O fato: O presidente da Colômbia, Gustavo Petro, afirmou nesta segunda-feira (5) que poderá voltar a pegar em armas para defender o país, caso seja necessário. O mandatário também deu ordem à força pública colombiana para atirar contra o invasor, em resposta a declarações do presidente dos Estados Unidos, Donald Trump, que ameaçou uma operação militar contra a Colômbia.
Declarações e contexto histórico: Petro, ex-guerrilheiro do M19 (Movimento 19 de Abril) nos anos 1980, ressaltou que havia jurado não empunhar armas desde o Pacto de Paz de 1989, mas disse que pela pátria estaria disposto a agir novamente, mesmo sem querer.
O presidente determinou que comandantes da força pública que priorizarem os interesses dos EUA em vez da soberania da Colômbia devem se retirar da instituição. Ele também reforçou que a ordem da força pública é não atirar contra o povo, mas sim contra qualquer invasor.
Defesa do governo e posição contra narcotráfico: Petro destacou ações de seu governo contra produção e tráfico de drogas e afirmou que foi eleito democraticamente, negando envolvimento com narcotráfico: “Não sou ilegítimo, nem sou narcotraficante. Só possuo minha casa de família, que ainda pago com meu salário”.
O presidente reforçou ainda sua confiança na população, pedindo que o povo defenda o presidente de qualquer ação violenta ilegítima.

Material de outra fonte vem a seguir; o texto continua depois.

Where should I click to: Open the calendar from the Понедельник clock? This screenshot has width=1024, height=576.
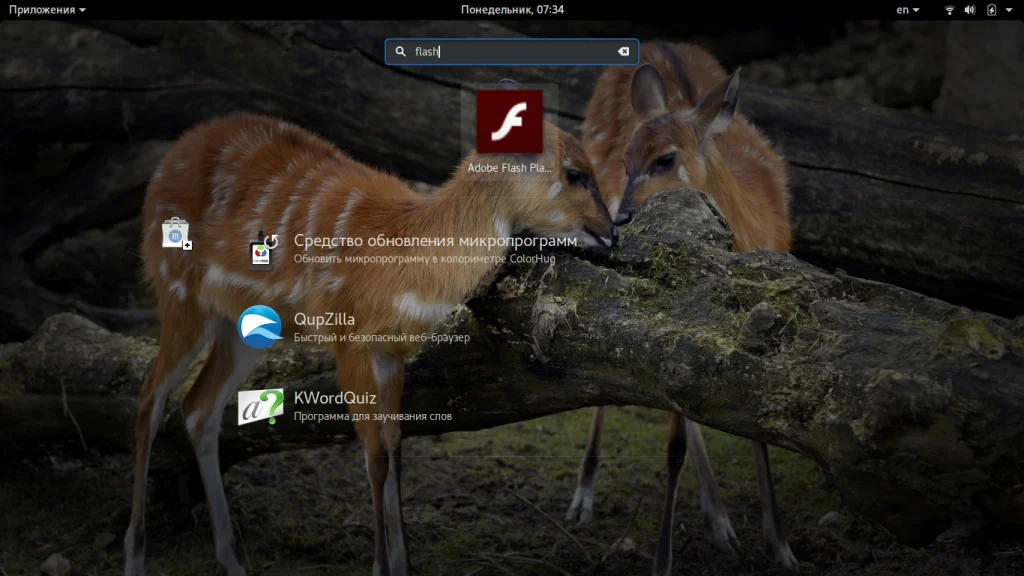point(512,10)
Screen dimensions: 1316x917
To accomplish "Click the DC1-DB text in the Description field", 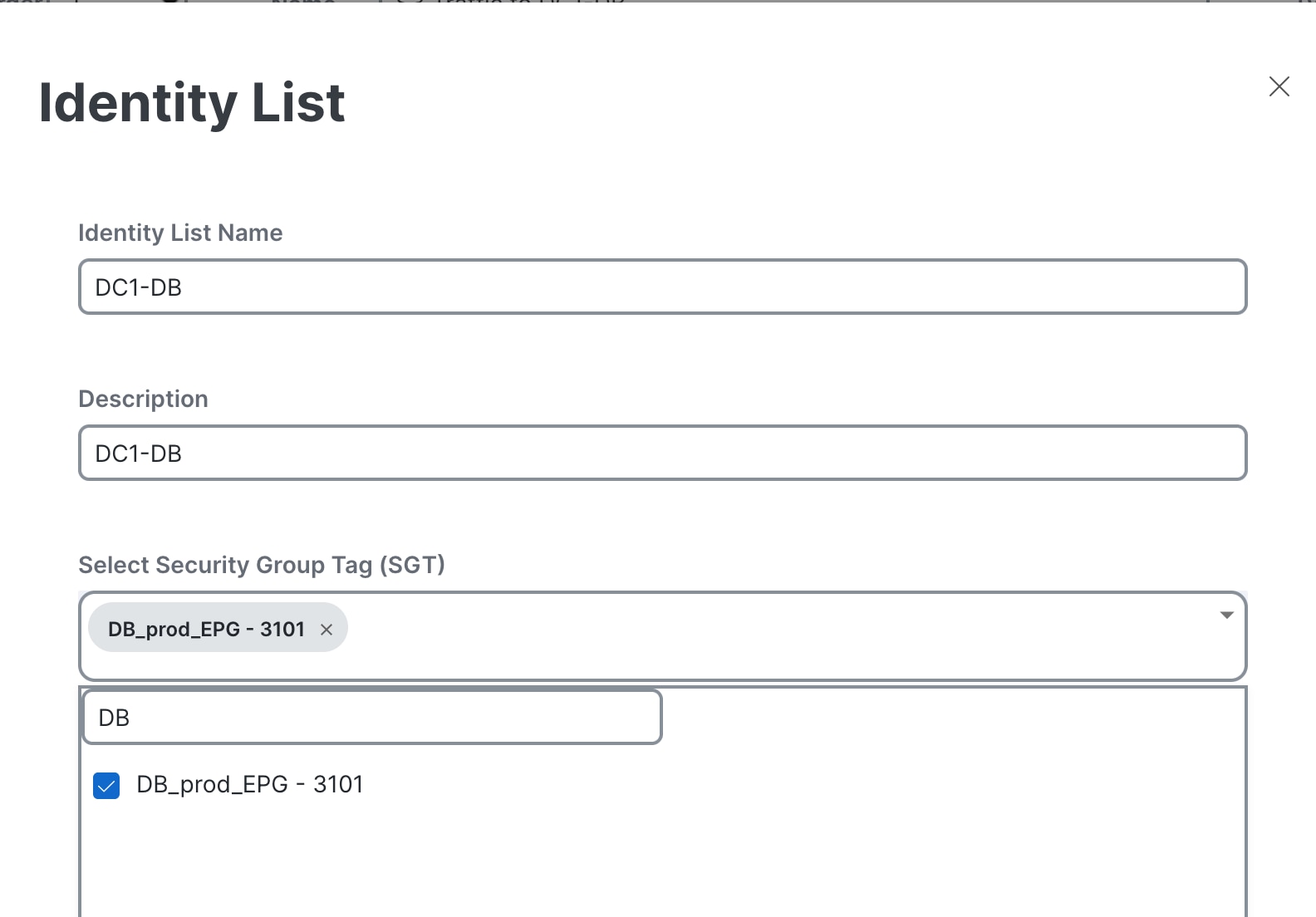I will point(139,454).
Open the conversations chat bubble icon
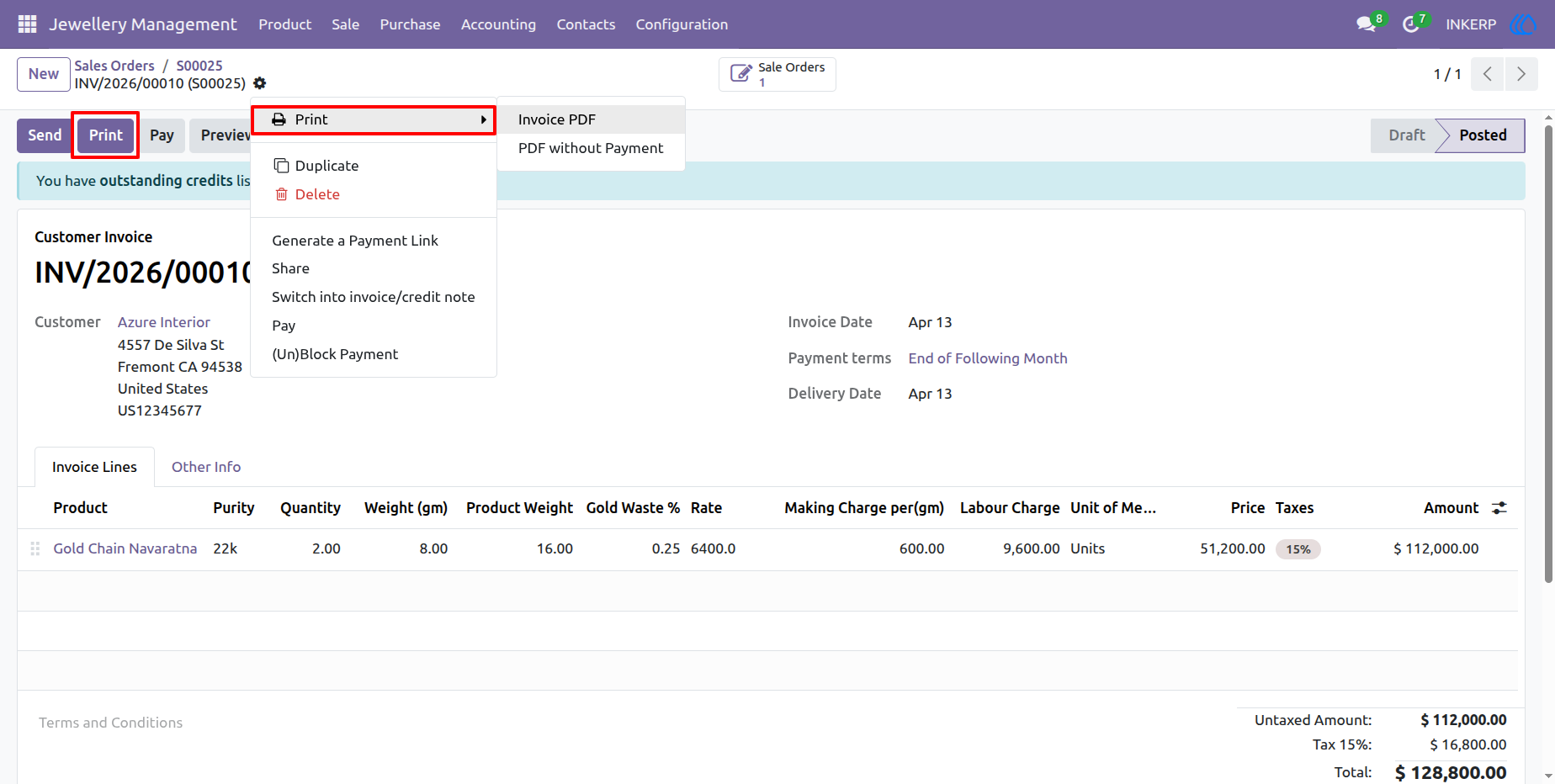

Tensão com os Estados Unidos: O posicionamento de Petro surge após Trump ameaçar ação militar contra a Colômbia e acusar o país de estar sob administração de um líder doente, atribuindo ao presidente colombiano envolvimento com cocaína, alegações feitas sem provas. A escalada ocorre depois da captura do presidente venezuelano Nicolás Maduro pelos EUA em Nova York no sábado (3).